A lot of you will be aware of Colonel Tim Collins. He gave a very stirring speech to his troops.
Well according to many news outlets he may be in a bit of trouble. This Times article says
So early days and the man himself is denying all charges. Witch hunt or not this story seems to have legs. It will run and run and stir up crap from both sides no doubt.
In a wartime situation, prosecuting an officer on the last two charges would seem to be a witch-hunt. Concerning pistol-whipping a civic leader, more details would have to be made available before I offer an opinion.
I don’t see that there is much debate here. If he did actually kick POWs and pistol whip a civic leader then of course he should be prosecuted for breaking the Geneva Convention. I wouldn’t think firing at the ground near civilians would justify prosecution though. If he didn’t do any of these things then he shouldn’t.
We really need more facts about this to debate anything, and it doesn’t look like the MoD is going to release any information for now.

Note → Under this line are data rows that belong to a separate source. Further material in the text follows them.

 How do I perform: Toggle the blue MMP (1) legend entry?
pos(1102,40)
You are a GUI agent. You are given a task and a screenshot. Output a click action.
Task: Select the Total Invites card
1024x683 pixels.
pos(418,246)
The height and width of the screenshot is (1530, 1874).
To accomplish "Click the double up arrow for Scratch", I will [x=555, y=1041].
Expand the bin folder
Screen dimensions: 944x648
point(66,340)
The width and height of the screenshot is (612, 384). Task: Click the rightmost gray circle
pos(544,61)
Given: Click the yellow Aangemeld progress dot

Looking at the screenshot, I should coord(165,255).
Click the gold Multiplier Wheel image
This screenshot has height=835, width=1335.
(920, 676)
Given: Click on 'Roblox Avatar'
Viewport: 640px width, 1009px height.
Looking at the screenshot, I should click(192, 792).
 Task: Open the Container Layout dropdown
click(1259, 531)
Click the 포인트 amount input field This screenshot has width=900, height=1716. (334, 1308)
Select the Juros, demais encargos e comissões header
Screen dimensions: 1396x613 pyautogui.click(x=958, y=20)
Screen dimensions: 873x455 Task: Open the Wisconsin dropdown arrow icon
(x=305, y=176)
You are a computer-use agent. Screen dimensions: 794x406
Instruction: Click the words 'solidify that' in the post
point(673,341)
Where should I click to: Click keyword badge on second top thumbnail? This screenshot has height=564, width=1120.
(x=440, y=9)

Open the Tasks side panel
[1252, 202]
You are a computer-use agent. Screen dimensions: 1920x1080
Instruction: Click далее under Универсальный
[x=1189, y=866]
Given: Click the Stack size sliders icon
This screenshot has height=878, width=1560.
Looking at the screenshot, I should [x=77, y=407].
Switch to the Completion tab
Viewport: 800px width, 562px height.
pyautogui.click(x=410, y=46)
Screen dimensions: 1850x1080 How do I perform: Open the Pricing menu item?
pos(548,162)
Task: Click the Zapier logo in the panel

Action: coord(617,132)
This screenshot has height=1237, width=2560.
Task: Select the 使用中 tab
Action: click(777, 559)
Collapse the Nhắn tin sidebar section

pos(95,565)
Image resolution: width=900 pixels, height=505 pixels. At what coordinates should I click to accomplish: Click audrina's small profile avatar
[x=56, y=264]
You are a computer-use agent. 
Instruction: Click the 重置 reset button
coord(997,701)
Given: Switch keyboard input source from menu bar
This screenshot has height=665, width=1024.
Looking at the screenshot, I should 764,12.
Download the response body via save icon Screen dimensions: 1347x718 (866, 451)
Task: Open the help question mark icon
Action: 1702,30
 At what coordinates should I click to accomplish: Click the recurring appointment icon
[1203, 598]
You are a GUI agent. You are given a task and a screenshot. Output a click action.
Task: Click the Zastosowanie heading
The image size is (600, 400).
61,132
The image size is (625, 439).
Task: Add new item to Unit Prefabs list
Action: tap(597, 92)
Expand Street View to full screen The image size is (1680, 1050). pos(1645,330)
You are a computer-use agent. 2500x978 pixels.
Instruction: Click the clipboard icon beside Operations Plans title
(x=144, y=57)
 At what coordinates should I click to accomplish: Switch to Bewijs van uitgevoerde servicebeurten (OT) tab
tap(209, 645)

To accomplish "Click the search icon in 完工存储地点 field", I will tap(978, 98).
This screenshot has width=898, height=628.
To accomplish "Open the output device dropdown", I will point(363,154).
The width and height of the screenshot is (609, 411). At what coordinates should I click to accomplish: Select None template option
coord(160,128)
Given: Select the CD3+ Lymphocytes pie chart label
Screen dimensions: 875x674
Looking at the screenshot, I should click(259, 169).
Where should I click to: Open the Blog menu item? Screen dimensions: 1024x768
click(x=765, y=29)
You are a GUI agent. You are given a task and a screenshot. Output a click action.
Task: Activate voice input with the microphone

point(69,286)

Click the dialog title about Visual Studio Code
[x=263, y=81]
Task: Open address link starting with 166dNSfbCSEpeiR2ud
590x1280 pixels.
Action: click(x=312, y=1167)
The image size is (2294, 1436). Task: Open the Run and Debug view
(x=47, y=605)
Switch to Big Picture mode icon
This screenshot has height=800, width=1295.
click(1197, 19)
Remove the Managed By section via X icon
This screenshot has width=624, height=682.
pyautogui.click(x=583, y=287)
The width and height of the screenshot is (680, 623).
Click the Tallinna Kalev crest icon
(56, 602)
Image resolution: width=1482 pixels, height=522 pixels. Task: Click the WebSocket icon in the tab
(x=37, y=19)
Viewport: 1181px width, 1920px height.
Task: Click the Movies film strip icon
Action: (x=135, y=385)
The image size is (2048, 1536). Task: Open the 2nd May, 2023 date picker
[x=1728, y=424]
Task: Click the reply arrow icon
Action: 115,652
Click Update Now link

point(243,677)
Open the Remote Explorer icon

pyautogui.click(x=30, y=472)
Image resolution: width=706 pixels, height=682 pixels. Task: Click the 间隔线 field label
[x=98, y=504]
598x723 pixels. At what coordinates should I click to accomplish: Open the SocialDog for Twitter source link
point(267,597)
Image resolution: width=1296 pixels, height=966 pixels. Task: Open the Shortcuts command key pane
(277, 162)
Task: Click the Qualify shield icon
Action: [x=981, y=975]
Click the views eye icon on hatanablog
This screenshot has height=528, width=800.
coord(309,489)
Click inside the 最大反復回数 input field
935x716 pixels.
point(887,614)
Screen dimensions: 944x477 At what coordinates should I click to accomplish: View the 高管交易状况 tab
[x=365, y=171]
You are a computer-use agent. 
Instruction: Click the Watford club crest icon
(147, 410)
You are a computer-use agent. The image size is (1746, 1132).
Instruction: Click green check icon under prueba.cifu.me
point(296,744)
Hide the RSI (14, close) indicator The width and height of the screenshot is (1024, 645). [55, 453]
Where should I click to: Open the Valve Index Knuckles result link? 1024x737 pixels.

i’m all for an objective war crimes investigation. It will mildly satiate cynics who want the coalition to be portrayed as war criminals by showing that coaltion troops & officers will be held accountable for legitimate violations. Just as long as the investigation is objective.
yojimbo: If this was an American Colonel being investigated then i’m sure it would have generated a heated argument!
According to this story though it is an American officer who is making the allegations. It sounds unlikely that someone who would make the speech he did would then risk his reputation by breaking the rules of war. But then why would an American officer lie to smear an allied British officer?
reading the papers today the insinuation was that it was an american who got annoyed at Tim Collins for chewing him out. What is interesting is that the UK military is backing off supporting Collins, alledgely because he is not from the right sort of ba ckgound and being too outspoken (being from Northerm Irish descent)
It goes without saying that all alleged breaches of the Geneva Convention should be investigated and appropriate action taken.
However.
from Pjen’s link
When some elements of the Press and Public are howling for looters to be shot on sight, this seems (to me) to be a more proportionate response.
As to the motives of Major Re Biastre, this linkmay provide a clue.
Of course I don’t know what actually happened (I wasn’t there) and consequently I don’t know if Lt. Col. Collins’ fears were justified or reasonable.
However, as much as I dislike the common practise of attacking the messenger rather than the message (a mainstay of the UK government’s response to criticiism), I am wondering what action will be taken (or has been taken) in respect of Major De Biastre’s wilful disobedience of a lawful order from a superior officer.
AFAIK wilful disobedience may be defended if the order is not lawful, but it may not be defended if the junior merely dislikes or resents the command. Perhaps somebody who knows QR or the US equivalent can enlighten us.
According to today’s Sunday Times, De Biastre already received punishment for defying orders - a dressing-down from Collins, for which he made De Biastre wait 45 minutes. According to another (named) US officer, it was after this that De Biastre lodged his complaint, “out of spite”.
According to the Telegraph today, Collins has been totally vindicated. It trnspires that his accuser never saw any of the alleged incidents and his main source was a Baathist informer.
I hope that De Biastre is subject to discipline himself.
Honestly, if the WORST accusation was hitting someone… I mean, you have to pick your battles. If you want to uphold the Genevan Convention, I’d rather go after the alleged war criminals who might have actually killed someone. There’s so many of them in Bosnia (and parts abroad where they fled to after the war) I don’t think the country has enough rope to hang them all.
Sounds like De Biastre is being a prick of the highest order. Assuming this was just a vindictive bout, I certainly hope this reflects on De Biastre at his next review, if not sooner. Certainly, this was ‘conduct unbecoming…’. IMO.
My original understanding of this was as per that Ananova link posted by jhonhcole; a small group of US part-time soldiers were attached to the Irish for recon, Colonel roasted them regularly for not being up to the mark (as is his style), someone in the US detachment decided to get revenge after the war by smearing Colonel with no-smoke-without-fire accusations – at least that’s the story that came out the backdoor of the MOD at the time all this blew up.
For a reason I’m not sure of, a reported on the Evening Standard was good for sources on this one (thislondon.co.uk, I belive).
I know he wasn’t popular with his fellow Officers in other Regiments because of the eve-of-battle speech, but I understand it wasn’t any of them who fingered him.
Anyway, whoever did the smearing presumably think they got the job intended.